Spotlight Movie Behind the Scenes
Courtesy of Open Road

The year's critics awards champ is struggling for recognition below the line, if only because it's not screaming for it.

Tom McCarthy’s “Spotlight” shot out of the Venice and Telluride film festival circuit like a cannon, a satisfying drama expertly paced on the page and acted with precision by an organically in-tune ensemble. Below the line, however, it has faltered in the awards race, perhaps owed to its lack of frills and manner in the face of the ornate and more overtly wrought stylings of other films this year.

But that was the intention. “For ‘Spotlight,’ the marching order was really to be true to what happened, the reality of it,” says cinematographer Masanobu Takayanagi, who transitioned from the more baroque framing and lighting of Scott Cooper’s “Black Mass” to the much more casual visual style of McCarthy’s journalism drama, which was designed to put the viewer right there on the beat with reporters breaking a landmark story.

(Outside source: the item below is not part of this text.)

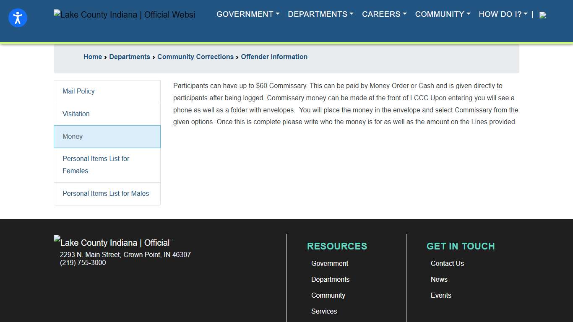This screenshot has width=573, height=322.
Task: Click the Lake County Indiana footer logo
Action: tap(113, 242)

“There was nothing I had to impose,” he continues. “It was like we could almost just bring the camera in and capture it. And when we visited the real Boston Globe, it kind of hit me. It was the first time for me to go into a newsroom where the reporters work, and it’s kind of fascinating to see them work the phones and how much information would go in, but they’re very calm.”

Takayanagi and McCarthy didn’t get bogged down in discussing the film’s visual identity with referencing and such, though they did take a look at French filmmaker Maïwenn’s 2011 film “Polisse,” about the Child Protection Unit of the Paris Police. “That was not specifically visual, though,” Takayanagi says. “It was how blunt those conversations about child abuse happen among the characters.”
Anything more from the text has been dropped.